Last month we suggested there could be an outbreak of an email virus on 14 February, we were wrong, VBS/SST-A (the Kournikova worm) struck on 13 February. Initial statistics from MessageLabs indicated it was spreading twice as fast as VBS/LoveLetter did in May 2000. However, reports made to Yui Kee suggest that it hit far fewer companies in Hong Kong. This was probably related to timezone differences of the source, Philippines for VBS/LoveLetter, Netherlands for VBS/SST-A.
The creator of VBS/SST-A apparently posted an apology on the Internet and turned himself in to the police. We welcome his arrest. Although his intention might have been a joke or a demonstration of insecurity, the fact is he disrupted thousands of users around the world. We do not need another demonstration of this vulnerability; Melissa and LoveLetter have already proved the point. In this context, the comments of the Major of his town suggesting he should be rewarded with a job offer, are deplorable. Before we laugh at foreign politicians demonstrating their ignorance of technical subjects, we should remember that some of our own politicians also sometimes show their ignorance. However, the politicians who preface their remarks with how little they know of technical subjects tend to show the deepest grasp of the issues involved.
Too Many Alerts
Sometimes, anti-virus vendors are accused of crying wolf, they rush out with press releases about the latest highly destructive virus which quickly turns out to have affected almost no-one. The recent VBS/SST-B (a minor variant of VBS/SST-A, with a German message) and W32.Naked@mm (the “Naked Wife Trojan”) are examples of this. The press are quick to follow-up on such releases; massive virus outbreaks bringing businesses and countries to their knees are good copy. Users get tired of the repetitious warnings, until they fall victim to a real epidemic, such as Melissa or LoveLetter.

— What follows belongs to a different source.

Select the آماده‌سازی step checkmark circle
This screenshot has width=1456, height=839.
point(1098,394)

As an Anti-Virus distributor and consultant in Hong Kong it would be unfair for us to point an accusing finger. We try to judge each case and provide timely, accurate and balanced information on virus emergencies. We will not be naming companies in these examples, you should judge your suppliers actions yourself.

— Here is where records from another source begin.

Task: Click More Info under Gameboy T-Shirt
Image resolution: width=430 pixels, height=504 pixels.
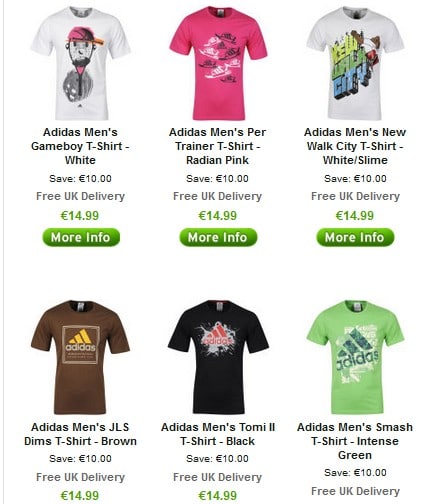Action: pos(81,237)
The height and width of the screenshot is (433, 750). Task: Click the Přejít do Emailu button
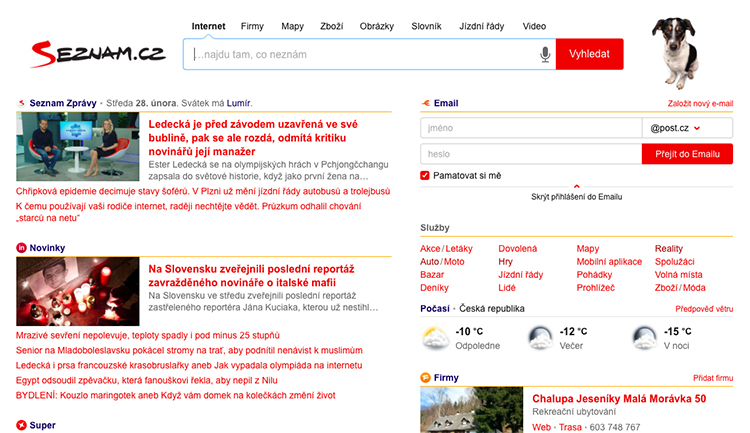(686, 154)
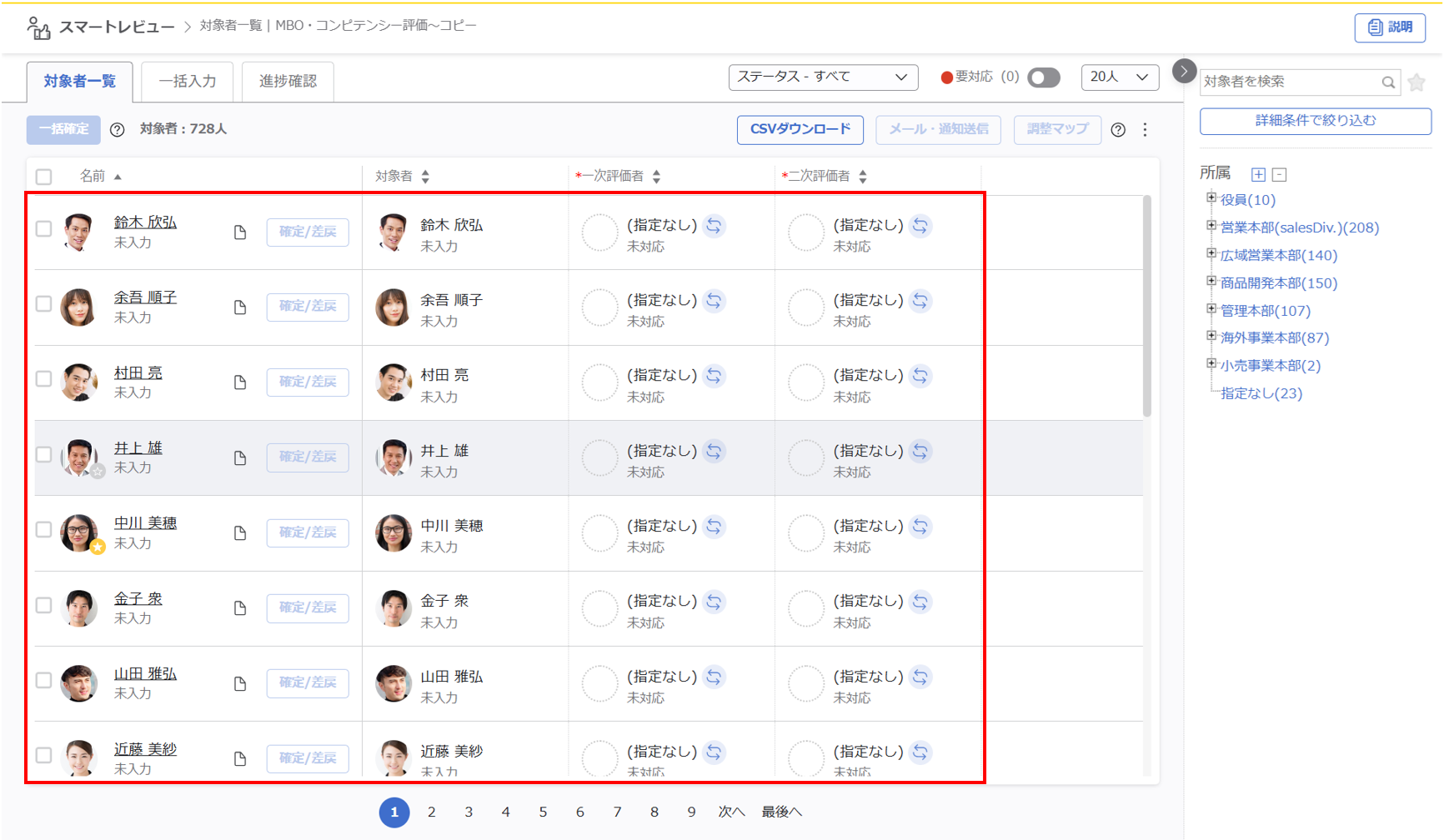Click the 対象者を検索 search field

[x=1288, y=82]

Anti-virus developers have, to some extent, a split personality. There are the techies, who analyse and deal with the new viruses – their concern is to serve the company by giving the customers the protection they paid for. Then there are the marketers – their concern is to serve the company by getting the maximum favourable publicity. When a new threat is discovered, particularly if it has the capability to spread very fast, they both want to get a warning press release out as quickly as possible.

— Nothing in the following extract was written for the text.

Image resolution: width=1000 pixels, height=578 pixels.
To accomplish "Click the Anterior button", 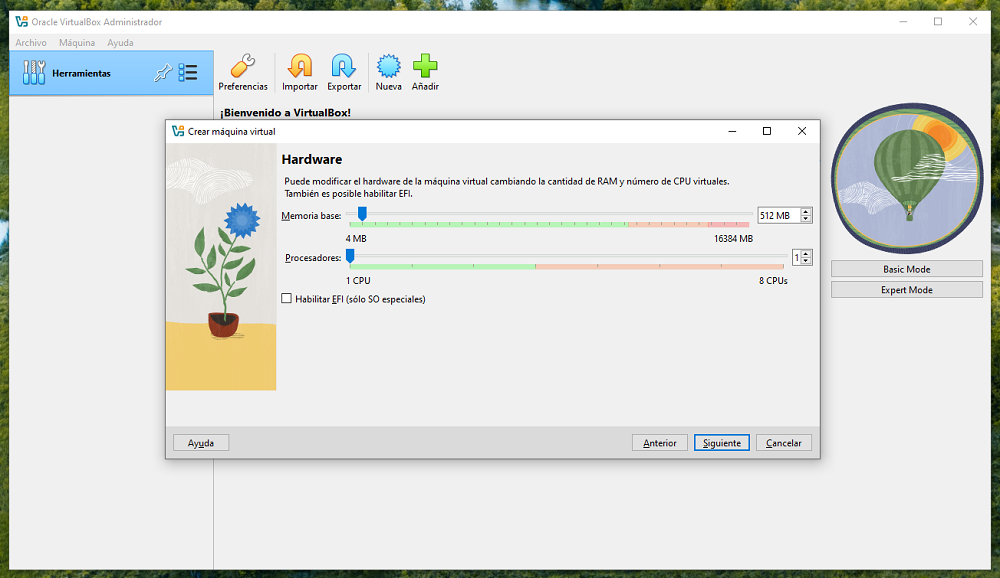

However, in some companies, the marketers appear to have a bit too much influence. If things are quiet, they will release a warning about a months-old virus that is no longer causing problems. Or they release a warning about a virus that, for technical or social reasons, it is clear will not spread very far or fast. Even worse, some have issued warnings about viruses that no one else could confirm even existed.
Some cases are less clear – at one point, reliable statistics showed that VBS/SST-A was spreading twice as fast as LoveLetter, so a major alert was justified. Only hindsight could show us it would be less successful overall. However, some companies also made a worldwide press release for VBS/SST-B, even though its German message made it unlikely to spread outside of German-speaking countries.
Good Security is Boring
System administrators and information security staff have a similar problem to anti-virus vendors when trying to get the message out to users. So much of computer security depends on users, from choosing good passwords to not indiscriminately clicking on email attachments, but the message is not exciting. There are any number of films where breaking a security system or a security system failing has been a central feature of the plot, but none which prominently feature a successful security system. The reason is obvious, successful security is boring – you take care of all the tedious details, and nothing happens, no dramatic break-ins, no chases, no explosions.
Therefore, the big security failure is often the only chance we have to get the message to users and managers. Managers are the more important target: to be effective, the security culture of an organisation has to come from the top. Use the statistics from vendor press releases and internal organisation data to present how much money good security is, or could be, saving. But avoid the hype which can undermine your case – LoveLetter was certainly a major, worldwide incident, but the figure of US$10 billion for damages is highly speculative.